Microsoft is embroiled in a US International Trade Commission case with InterDigital, Inc., over whether Microsoft should pay licensing fees for two mobile patents, or if they don’t, if InterDigital can block the import of mobile devices using the patented technology from entering the United States.  Now, in an effort to bolster that case, Microsoft is suing InterDigital in a new case that claims that the Wilmington, Delaware based company is violating anti-trust laws by charging exhorbitant rates for the patent licences.
InterDigital describes itself as a company that “designs and develops advanced technologies that enable and enhance mobile communications and capabilities”, and says on its website that it  has over 170 engineers working on mobile technology innovations, but others have described it as a “patent troll”, as Read/Write did in 2013:

On one hand, InterDigital has a large engineering team that works to create patentable material on wireless technology. On the other hand, InterDigital does not create anything with those patents. It doesn’t build the networks, the hardware, the base stations, servers or processors. It takes its patents and attempts to license them to mobile manufacturers and when those manufacturers refuse, InterDigital sues them.

By suing in federal court, Microsoft hopes to damage the claims InterDigital is pursuing in the ITC case, and show that the company is engaged in “abusive licensing practices”, according to Reuters:

Microsoft alleged InterDigital’s “abusive licensing practices” over its patents that are essential for companies to make cellular devices violate federal anti-monopoly laws.
InterDigital “falsely promised” to license these patents on reasonable terms so they would be accepted as industry standards but then charged exorbitant rates, Microsoft said in the complaint.
A spokesman for the Redmond, Washington-based software giant said this “violates its commitments and hurts consumers and competition.”

Companies like InterDigital typically use the ITC to gain claims on their patents, and then go on to federal court to sue for damages, armed with the ITC’s decision.

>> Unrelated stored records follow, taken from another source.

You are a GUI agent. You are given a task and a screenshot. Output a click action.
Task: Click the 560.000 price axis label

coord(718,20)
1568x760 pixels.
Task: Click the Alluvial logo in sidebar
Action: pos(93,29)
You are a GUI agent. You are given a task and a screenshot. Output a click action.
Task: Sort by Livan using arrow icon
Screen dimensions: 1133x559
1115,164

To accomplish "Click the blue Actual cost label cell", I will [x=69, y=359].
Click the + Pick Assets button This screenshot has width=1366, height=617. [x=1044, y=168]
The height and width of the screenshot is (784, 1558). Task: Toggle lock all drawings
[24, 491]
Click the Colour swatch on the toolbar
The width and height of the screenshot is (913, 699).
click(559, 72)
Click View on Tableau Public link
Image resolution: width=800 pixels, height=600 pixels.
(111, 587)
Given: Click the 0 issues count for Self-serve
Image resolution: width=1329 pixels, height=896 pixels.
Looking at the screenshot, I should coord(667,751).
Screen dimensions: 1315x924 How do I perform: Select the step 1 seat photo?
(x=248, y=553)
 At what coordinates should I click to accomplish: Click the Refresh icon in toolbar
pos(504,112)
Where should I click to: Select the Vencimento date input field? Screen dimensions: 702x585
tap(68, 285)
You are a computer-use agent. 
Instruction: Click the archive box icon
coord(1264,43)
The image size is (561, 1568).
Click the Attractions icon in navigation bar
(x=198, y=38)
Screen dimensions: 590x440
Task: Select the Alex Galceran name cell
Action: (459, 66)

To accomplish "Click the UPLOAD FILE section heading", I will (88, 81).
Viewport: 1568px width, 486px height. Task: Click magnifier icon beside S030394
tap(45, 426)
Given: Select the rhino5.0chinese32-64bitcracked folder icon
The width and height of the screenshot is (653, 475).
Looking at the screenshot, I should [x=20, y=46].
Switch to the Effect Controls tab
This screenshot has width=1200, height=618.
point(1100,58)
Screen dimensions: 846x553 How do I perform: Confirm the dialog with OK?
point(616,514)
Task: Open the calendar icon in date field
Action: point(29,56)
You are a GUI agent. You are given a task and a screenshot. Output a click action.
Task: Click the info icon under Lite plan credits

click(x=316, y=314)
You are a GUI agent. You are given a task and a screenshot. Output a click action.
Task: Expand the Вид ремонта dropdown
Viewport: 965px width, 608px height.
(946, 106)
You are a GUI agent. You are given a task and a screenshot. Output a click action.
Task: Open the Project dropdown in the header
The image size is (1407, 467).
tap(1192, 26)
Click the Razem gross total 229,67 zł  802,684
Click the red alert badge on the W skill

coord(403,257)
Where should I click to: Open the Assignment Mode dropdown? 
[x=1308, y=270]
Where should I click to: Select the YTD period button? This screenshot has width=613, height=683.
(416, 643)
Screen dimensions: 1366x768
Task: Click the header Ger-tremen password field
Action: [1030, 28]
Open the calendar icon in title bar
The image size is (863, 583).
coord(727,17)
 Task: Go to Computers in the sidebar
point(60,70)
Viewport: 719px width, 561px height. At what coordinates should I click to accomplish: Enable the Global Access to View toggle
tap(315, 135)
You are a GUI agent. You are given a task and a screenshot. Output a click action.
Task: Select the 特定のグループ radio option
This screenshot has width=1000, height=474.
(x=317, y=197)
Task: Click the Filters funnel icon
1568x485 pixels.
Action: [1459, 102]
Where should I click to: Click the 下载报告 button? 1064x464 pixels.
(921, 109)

Microsoft is trying to not only win the ITC case, but prove that InterDigital is in fact violating anti-trust provisions by cornering the market on mobile technologies and then holding the companies that actually do create real products hostage by charging far more than “fair and reasonable terms” for the patents.
It will be interesting to see how strongly Microsoft pursues the the acts of “patent trolling”.  Microsoft itself holds a vast array of patents, and has used those patents to try and slow down Android as that “free” mobile operating system took off.